Web scraping movie sales from boxofficemojo.com

Introduction

Web scraping involves using a set of automated tools to copy information from a website rather than doing it manually (Vargiu & Urru 2012). Due to the volume, types and inconsistent formats of information available on the Web, Web scraping provides an effective way to extract large amounts of data quickly for further analysis. For this reason, it is also an efficient method often preferred by researchers (Krotov & Silva 2018).

Before we get started, there are legal and ethical implications of Web scraping to be aware of. Krotov & Silva (2018) comment that there are no direct laws preventing Web scraping at this point in time however it is still guided by an existing legal framework of copyright infringement, fraud, abuse and breach of contract. Some common examples include:

Terms of use - Websites may prohibit Web scraping through their ‘terms of use’ policy and failure to comply would be deemed as breach of contract. However, to violate the contract, the person must accept the terms.
Copyright - Extracting and republishing the exact data ‘owned’ by the Website could be subject to copyright. This does not include comments from users using the website. It would also be possible to extract and summarise the information without breaching copyright.
Fraud - Accessing data that is for illegal or fraudulent purposes.
Abuse - The web scraping method causes damage to the Website.

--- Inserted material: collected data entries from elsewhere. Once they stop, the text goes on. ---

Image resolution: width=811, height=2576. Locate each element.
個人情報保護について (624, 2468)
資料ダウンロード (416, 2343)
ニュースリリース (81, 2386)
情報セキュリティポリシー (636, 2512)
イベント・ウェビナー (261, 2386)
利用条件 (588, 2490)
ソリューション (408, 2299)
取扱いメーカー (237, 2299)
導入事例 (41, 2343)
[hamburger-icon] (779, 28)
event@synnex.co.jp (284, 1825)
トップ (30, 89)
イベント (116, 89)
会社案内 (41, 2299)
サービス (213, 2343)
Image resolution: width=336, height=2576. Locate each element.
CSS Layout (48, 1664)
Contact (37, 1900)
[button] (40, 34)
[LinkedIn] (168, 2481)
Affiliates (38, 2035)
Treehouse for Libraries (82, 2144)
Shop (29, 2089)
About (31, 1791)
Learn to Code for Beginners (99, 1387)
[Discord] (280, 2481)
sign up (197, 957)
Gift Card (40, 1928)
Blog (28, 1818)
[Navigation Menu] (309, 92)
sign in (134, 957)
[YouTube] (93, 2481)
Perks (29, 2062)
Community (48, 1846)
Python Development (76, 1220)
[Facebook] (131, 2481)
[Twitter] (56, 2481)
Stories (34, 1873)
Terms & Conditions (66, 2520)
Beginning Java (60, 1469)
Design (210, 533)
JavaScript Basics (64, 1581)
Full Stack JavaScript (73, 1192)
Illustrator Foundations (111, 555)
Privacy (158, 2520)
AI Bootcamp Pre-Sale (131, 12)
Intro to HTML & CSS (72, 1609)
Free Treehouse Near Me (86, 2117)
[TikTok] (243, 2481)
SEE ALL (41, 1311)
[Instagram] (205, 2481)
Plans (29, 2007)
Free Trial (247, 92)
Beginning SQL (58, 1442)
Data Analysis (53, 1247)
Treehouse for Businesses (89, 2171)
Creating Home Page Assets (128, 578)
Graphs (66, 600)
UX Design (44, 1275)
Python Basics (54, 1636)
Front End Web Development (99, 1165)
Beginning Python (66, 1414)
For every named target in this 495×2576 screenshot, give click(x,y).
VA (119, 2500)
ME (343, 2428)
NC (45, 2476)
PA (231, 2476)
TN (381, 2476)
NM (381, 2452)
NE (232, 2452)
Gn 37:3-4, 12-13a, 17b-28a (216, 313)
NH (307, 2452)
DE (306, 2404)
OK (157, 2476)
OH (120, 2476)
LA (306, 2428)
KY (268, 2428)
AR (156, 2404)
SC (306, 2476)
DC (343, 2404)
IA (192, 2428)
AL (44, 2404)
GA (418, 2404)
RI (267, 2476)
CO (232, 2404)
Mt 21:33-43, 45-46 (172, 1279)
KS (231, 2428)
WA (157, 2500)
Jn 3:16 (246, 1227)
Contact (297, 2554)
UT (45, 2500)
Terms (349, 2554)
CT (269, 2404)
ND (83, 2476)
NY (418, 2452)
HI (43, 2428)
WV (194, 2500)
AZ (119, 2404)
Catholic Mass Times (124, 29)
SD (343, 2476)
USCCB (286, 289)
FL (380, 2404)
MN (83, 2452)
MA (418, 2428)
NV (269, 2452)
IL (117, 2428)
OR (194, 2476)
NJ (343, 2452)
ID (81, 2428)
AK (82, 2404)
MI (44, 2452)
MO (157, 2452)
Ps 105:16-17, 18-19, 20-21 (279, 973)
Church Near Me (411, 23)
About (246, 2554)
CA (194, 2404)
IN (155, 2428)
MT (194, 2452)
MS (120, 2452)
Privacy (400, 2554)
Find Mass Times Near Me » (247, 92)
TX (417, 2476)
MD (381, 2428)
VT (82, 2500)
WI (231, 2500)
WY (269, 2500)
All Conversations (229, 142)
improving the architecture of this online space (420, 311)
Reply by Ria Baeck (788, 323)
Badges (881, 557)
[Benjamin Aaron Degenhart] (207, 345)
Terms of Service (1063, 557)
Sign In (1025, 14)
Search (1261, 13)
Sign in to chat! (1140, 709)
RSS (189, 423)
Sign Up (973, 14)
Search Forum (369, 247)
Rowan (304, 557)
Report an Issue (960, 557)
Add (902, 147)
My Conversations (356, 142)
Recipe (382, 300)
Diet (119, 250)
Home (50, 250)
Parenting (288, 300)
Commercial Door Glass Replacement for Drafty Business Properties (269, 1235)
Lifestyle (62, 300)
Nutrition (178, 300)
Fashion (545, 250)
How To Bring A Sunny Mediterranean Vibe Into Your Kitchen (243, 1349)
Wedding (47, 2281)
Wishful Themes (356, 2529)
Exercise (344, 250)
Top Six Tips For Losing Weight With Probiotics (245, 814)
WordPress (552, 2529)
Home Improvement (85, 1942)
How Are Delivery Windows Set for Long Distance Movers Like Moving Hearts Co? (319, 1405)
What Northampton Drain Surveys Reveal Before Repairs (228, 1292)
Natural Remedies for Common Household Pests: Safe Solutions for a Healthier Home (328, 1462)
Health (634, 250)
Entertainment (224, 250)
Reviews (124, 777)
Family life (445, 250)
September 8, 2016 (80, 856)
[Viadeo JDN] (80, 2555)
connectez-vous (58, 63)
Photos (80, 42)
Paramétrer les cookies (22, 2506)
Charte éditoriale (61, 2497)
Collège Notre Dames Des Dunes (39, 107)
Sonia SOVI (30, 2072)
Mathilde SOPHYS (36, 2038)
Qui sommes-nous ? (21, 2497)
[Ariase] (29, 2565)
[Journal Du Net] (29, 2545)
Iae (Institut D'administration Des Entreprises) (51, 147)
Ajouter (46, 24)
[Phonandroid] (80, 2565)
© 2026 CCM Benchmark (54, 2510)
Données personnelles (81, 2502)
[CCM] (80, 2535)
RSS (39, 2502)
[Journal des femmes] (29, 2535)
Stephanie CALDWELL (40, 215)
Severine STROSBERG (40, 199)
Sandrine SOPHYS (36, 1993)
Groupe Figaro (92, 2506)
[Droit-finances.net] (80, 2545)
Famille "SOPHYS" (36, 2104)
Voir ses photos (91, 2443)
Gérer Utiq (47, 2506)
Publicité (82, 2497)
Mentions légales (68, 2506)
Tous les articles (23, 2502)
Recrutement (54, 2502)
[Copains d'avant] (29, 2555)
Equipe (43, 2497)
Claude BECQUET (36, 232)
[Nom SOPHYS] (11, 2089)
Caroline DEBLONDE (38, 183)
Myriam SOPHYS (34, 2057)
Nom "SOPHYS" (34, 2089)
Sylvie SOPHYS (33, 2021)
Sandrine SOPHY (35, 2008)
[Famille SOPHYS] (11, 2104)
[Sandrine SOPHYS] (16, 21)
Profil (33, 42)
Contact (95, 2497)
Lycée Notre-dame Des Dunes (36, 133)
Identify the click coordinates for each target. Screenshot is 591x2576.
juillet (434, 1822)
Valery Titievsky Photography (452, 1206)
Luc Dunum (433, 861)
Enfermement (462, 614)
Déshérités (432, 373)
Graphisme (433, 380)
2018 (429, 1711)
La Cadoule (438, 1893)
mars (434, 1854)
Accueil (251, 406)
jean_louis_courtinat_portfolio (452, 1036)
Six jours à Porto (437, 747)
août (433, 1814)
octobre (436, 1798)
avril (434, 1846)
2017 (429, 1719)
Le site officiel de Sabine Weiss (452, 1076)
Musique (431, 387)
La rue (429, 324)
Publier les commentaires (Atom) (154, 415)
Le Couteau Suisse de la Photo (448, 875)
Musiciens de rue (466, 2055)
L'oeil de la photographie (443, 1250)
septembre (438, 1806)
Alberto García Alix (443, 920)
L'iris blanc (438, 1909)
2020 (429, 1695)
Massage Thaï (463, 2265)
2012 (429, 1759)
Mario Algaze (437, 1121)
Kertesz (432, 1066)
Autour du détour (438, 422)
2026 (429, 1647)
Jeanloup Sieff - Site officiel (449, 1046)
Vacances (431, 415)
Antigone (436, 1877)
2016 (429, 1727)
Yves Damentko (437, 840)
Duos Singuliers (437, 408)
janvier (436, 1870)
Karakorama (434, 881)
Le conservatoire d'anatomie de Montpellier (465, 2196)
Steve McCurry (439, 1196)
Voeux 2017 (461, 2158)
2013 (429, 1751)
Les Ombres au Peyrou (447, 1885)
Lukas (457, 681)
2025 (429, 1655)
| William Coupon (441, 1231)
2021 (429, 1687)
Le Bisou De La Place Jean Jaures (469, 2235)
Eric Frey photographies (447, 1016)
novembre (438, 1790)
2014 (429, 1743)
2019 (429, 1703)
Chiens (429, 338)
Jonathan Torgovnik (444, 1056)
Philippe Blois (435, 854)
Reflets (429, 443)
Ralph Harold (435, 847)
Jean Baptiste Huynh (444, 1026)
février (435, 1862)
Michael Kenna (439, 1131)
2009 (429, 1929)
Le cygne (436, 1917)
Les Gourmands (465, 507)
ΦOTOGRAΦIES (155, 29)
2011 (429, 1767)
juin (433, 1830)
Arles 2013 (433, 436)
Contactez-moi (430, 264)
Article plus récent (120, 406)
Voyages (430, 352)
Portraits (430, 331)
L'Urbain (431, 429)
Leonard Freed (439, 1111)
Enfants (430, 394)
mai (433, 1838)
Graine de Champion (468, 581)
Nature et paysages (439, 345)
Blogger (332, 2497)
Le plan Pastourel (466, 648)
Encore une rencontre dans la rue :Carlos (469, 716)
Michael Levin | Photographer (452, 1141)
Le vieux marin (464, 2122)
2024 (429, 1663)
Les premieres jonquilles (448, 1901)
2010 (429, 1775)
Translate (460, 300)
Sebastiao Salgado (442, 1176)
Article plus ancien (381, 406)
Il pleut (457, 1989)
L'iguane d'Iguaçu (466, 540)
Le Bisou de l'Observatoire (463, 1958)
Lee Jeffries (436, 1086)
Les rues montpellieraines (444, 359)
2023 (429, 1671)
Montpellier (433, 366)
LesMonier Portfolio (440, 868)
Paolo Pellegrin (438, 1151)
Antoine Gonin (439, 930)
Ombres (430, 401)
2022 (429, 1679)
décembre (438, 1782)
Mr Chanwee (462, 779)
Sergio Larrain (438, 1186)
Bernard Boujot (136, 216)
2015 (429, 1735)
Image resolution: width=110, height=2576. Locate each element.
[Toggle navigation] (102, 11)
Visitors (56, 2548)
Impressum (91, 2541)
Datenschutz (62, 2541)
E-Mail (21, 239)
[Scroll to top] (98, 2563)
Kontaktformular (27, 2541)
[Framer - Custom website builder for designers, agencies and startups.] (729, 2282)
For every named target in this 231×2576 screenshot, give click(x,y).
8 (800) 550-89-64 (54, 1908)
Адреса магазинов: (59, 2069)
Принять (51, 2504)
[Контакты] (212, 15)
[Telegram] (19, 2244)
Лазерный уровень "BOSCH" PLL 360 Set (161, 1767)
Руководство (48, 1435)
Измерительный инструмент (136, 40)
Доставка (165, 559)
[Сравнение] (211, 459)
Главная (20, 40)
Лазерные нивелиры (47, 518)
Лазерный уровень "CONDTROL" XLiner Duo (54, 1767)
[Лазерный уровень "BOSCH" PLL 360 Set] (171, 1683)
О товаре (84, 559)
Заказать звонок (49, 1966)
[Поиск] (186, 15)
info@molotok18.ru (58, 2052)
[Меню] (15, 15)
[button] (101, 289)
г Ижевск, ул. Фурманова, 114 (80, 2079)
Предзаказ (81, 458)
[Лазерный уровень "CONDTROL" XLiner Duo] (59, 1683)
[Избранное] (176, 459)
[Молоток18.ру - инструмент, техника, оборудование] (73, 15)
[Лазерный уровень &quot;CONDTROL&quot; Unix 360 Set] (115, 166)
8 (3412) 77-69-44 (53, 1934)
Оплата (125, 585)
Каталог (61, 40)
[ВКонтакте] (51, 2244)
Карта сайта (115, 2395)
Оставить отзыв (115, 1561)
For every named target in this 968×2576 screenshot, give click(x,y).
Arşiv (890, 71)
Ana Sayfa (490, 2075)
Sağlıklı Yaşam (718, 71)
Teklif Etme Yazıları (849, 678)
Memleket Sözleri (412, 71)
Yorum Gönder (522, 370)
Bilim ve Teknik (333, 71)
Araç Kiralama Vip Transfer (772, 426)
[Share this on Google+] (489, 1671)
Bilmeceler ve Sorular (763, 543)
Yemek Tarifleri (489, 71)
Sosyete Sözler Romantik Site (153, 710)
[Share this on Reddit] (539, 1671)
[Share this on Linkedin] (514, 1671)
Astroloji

Ethically, there are also individual and organisational privacy and unfair use areas to consider (Krotov & Silva 2018). As each specific reason for Web scraping may differ, it is important to review the legal risks in your area before proceeding.

Objective

This guide aims to demonstrate how to extract data from a website through R by using the httr and rvest packages. As an example we will extract weekly movie sales from the boxofficemojo.com website (IMDB 2018).

The boxofficemojo.com website is owned by IMDB and reports on United States box office sales for movies. For this guide, our goal will be to extracting weekly sales from this URL https://www.boxofficemojo.com/weekly/chart/?yr=2018&wk=31&p=.htm and store it in a data frame to allow further analysis.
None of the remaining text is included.